**Stated problem 1:**
Answer these questions about the CNS news roundup, one line each:
(a) Where did the attacker strike people with a vehicle?
(b) What did the Supreme Court rule copyright laws protect?
(c) On which days is the CNS Nightly Brief delivered?
**Stated problem 2:** From the CNS news roundup, pull out the passage word for word, starting at the words "Sign up for" and ending after "nominee Neil Gorsuch.".

**Quoted passage:**
━━━

Top CNS stories for today including a purported terror attack in central London leaving four dead and 20 seriously wounded; the Supreme Court ruling copyright laws do protect zig-zags and other designs on cheerleading uniforms; Senate Democrats skewer Supreme Court nominee Neil Gorsuch on allegiances; the high court bolsters the rights of learning-disabled public school students, and more.
Sign up for CNS Nightly Brief, a roundup of the day’s top stories delivered directly to your email Monday through Friday.
Four people have died and 20 people suffered injuries Wednesday, after a lone attacker struck them with a vehicle on Westminster Bridge, near the British Parliament building, and then commenced to stab onlookers and at least one police officer.
Adding a new kind of chevron to its precedent, the Supreme Court ruled Wednesday copyright laws do protect zig-zags and other designs on cheerleading uniforms.
Emotional exchanges on abortion, equal-protection rights and executive authority dominated Wednesday as the Senate concludes its lengthy confirmation hearing for Supreme Court nominee Neil Gorsuch.

━━━

**Given information:**
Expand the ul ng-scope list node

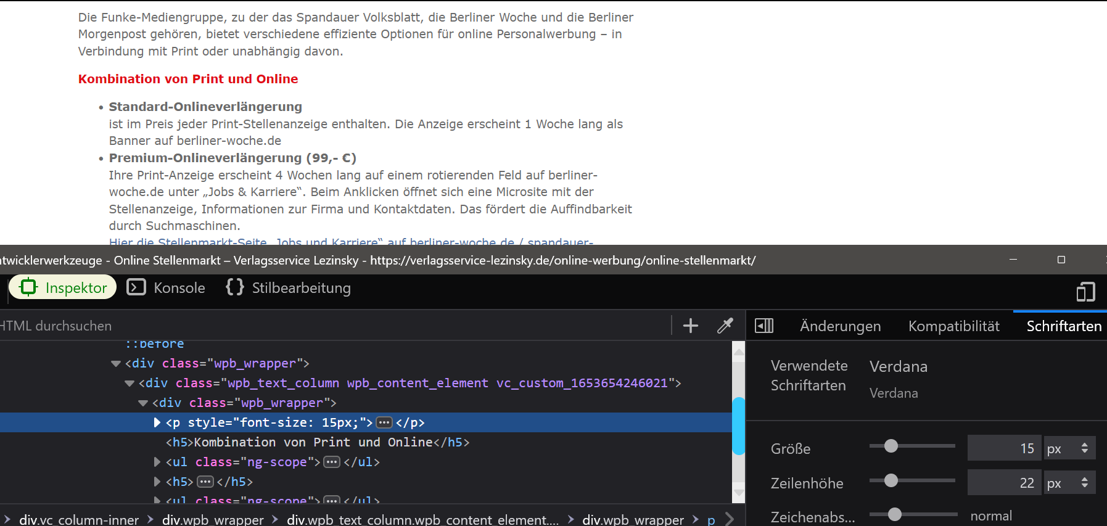[157, 462]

━━━

**Exercise result 1:**
(a) On Westminster Bridge, near the British Parliament building.
(b) Zig-zags and other designs on cheerleading uniforms.
(c) Monday through Friday.

**Exercise result 2:**
Sign up for CNS Nightly Brief, a roundup of the day’s top stories delivered directly to your email Monday through Friday.
Four people have died and 20 people suffered injuries Wednesday, after a lone attacker struck them with a vehicle on Westminster Bridge, near the British Parliament building, and then commenced to stab onlookers and at least one police officer.
Adding a new kind of chevron to its precedent, the Supreme Court ruled Wednesday copyright laws do protect zig-zags and other designs on cheerleading uniforms.
Emotional exchanges on abortion, equal-protection rights and executive authority dominated Wednesday as the Senate concludes its lengthy confirmation hearing for Supreme Court nominee Neil Gorsuch.